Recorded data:
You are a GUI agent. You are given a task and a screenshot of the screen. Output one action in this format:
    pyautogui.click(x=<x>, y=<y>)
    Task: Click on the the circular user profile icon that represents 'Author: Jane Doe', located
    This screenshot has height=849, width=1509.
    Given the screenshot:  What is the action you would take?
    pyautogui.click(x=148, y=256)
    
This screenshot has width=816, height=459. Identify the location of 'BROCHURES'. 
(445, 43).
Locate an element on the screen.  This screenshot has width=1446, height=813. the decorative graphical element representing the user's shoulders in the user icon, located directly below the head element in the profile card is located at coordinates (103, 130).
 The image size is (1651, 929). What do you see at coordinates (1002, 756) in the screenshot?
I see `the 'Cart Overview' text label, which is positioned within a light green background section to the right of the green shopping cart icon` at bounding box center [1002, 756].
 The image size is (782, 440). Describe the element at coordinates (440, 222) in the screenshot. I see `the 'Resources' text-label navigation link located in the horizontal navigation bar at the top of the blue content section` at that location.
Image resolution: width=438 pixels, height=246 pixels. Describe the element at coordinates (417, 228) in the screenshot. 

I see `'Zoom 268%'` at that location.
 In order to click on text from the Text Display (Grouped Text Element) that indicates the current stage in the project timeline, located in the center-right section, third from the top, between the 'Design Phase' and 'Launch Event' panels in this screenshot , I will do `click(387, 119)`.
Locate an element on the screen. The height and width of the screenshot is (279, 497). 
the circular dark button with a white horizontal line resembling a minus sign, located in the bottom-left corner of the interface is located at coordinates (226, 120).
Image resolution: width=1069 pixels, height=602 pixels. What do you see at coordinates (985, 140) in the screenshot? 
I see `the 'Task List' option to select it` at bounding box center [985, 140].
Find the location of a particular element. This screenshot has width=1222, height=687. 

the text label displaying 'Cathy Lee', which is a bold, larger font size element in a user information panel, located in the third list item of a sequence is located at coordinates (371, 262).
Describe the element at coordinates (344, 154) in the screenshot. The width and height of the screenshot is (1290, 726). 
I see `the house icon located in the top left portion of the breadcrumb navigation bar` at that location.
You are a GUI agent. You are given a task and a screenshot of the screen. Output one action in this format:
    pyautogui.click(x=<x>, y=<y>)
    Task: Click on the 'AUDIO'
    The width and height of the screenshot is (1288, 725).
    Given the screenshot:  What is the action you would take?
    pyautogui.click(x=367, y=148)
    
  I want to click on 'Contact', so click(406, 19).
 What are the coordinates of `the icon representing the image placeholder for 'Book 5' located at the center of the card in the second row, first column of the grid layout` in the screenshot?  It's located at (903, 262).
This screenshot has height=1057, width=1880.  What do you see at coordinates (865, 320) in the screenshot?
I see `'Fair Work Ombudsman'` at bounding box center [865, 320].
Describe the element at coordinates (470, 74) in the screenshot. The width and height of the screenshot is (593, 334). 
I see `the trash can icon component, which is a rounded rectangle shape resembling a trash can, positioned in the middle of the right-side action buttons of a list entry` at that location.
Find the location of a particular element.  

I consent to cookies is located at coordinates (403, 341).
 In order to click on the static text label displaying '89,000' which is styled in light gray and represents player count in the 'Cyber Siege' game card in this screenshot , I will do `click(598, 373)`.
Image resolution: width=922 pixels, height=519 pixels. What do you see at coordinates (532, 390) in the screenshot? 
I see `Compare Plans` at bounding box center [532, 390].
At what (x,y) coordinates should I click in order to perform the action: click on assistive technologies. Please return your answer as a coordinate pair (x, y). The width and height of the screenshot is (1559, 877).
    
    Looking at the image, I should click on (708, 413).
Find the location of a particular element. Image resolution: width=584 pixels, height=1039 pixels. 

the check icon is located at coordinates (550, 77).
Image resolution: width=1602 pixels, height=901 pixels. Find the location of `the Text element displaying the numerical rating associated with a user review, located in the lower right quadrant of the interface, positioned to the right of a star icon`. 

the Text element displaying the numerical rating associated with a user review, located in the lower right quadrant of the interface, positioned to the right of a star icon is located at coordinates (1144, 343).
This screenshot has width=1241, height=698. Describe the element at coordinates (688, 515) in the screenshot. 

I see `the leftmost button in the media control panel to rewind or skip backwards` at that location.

[TASK PROMPT] Duplicate the lines from the one containing "Locate an element on the screen. The" to the one containing "center [985, 140].", including both.

[RESULT OF THE EXERCISE]
Locate an element on the screen. The height and width of the screenshot is (279, 497). 
the circular dark button with a white horizontal line resembling a minus sign, located in the bottom-left corner of the interface is located at coordinates (226, 120).
Image resolution: width=1069 pixels, height=602 pixels. What do you see at coordinates (985, 140) in the screenshot? 
I see `the 'Task List' option to select it` at bounding box center [985, 140].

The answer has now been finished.